WHAT YOU ARE ASKED TO DO = Rewrite the records below with every "Image resolution:" swapped for "Screenshot size:", keeping everything else the same.

RECORDS SHOWN =
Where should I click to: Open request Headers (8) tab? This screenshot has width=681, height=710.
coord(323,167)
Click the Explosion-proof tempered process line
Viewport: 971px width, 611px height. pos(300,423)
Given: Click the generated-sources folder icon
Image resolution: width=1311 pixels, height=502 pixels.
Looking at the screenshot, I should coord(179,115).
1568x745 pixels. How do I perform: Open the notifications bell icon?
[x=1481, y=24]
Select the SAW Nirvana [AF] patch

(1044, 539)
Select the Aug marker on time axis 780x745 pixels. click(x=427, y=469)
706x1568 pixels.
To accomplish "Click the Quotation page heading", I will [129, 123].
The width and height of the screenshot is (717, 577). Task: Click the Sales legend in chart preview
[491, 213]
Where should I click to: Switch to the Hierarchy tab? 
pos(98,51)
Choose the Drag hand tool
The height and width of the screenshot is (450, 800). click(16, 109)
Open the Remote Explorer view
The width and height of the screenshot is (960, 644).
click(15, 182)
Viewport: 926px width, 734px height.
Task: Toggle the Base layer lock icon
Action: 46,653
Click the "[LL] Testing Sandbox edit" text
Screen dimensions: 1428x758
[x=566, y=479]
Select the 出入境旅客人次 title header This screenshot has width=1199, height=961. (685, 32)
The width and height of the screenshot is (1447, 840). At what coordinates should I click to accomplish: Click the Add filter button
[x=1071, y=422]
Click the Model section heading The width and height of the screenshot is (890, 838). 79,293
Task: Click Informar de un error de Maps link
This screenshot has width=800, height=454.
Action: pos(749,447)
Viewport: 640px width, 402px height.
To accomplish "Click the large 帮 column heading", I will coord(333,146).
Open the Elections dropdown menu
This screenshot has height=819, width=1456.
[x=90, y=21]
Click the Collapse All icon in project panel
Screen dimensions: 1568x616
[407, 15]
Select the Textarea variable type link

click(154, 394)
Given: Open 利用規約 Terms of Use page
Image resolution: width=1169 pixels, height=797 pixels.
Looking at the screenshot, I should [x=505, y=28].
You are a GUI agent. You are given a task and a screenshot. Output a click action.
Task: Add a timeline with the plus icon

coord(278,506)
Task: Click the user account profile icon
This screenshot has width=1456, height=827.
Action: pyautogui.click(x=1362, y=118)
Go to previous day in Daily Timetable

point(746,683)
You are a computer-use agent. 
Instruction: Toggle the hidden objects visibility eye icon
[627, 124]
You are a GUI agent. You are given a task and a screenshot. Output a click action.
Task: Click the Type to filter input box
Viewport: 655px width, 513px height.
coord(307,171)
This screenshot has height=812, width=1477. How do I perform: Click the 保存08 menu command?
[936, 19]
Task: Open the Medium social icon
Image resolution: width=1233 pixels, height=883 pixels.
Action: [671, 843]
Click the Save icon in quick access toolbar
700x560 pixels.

COMPLETE ANSWER =
Where should I click to: Open request Headers (8) tab? This screenshot has width=681, height=710.
coord(323,167)
Click the Explosion-proof tempered process line
Viewport: 971px width, 611px height. pos(300,423)
Given: Click the generated-sources folder icon
Screenshot size: width=1311 pixels, height=502 pixels.
Looking at the screenshot, I should coord(179,115).
1568x745 pixels. How do I perform: Open the notifications bell icon?
[x=1481, y=24]
Select the SAW Nirvana [AF] patch

(1044, 539)
Select the Aug marker on time axis 780x745 pixels. click(x=427, y=469)
706x1568 pixels.
To accomplish "Click the Quotation page heading", I will [129, 123].
The width and height of the screenshot is (717, 577). Task: Click the Sales legend in chart preview
[491, 213]
Where should I click to: Switch to the Hierarchy tab? 
pos(98,51)
Choose the Drag hand tool
The height and width of the screenshot is (450, 800). click(16, 109)
Open the Remote Explorer view
The width and height of the screenshot is (960, 644).
click(15, 182)
Viewport: 926px width, 734px height.
Task: Toggle the Base layer lock icon
Action: 46,653
Click the "[LL] Testing Sandbox edit" text
Screen dimensions: 1428x758
[x=566, y=479]
Select the 出入境旅客人次 title header This screenshot has width=1199, height=961. (685, 32)
The width and height of the screenshot is (1447, 840). At what coordinates should I click to accomplish: Click the Add filter button
[x=1071, y=422]
Click the Model section heading The width and height of the screenshot is (890, 838). 79,293
Task: Click Informar de un error de Maps link
This screenshot has width=800, height=454.
Action: pos(749,447)
Viewport: 640px width, 402px height.
To accomplish "Click the large 帮 column heading", I will coord(333,146).
Open the Elections dropdown menu
This screenshot has height=819, width=1456.
[x=90, y=21]
Click the Collapse All icon in project panel
Screen dimensions: 1568x616
[407, 15]
Select the Textarea variable type link

click(154, 394)
Given: Open 利用規約 Terms of Use page
Screenshot size: width=1169 pixels, height=797 pixels.
Looking at the screenshot, I should [x=505, y=28].
You are a GUI agent. You are given a task and a screenshot. Output a click action.
Task: Add a timeline with the plus icon

coord(278,506)
Task: Click the user account profile icon
This screenshot has width=1456, height=827.
Action: pyautogui.click(x=1362, y=118)
Go to previous day in Daily Timetable

point(746,683)
You are a computer-use agent. 
Instruction: Toggle the hidden objects visibility eye icon
[627, 124]
You are a GUI agent. You are given a task and a screenshot. Output a click action.
Task: Click the Type to filter input box
Viewport: 655px width, 513px height.
coord(307,171)
This screenshot has height=812, width=1477. How do I perform: Click the 保存08 menu command?
[936, 19]
Task: Open the Medium social icon
Screenshot size: width=1233 pixels, height=883 pixels.
Action: [671, 843]
Click the Save icon in quick access toolbar
700x560 pixels.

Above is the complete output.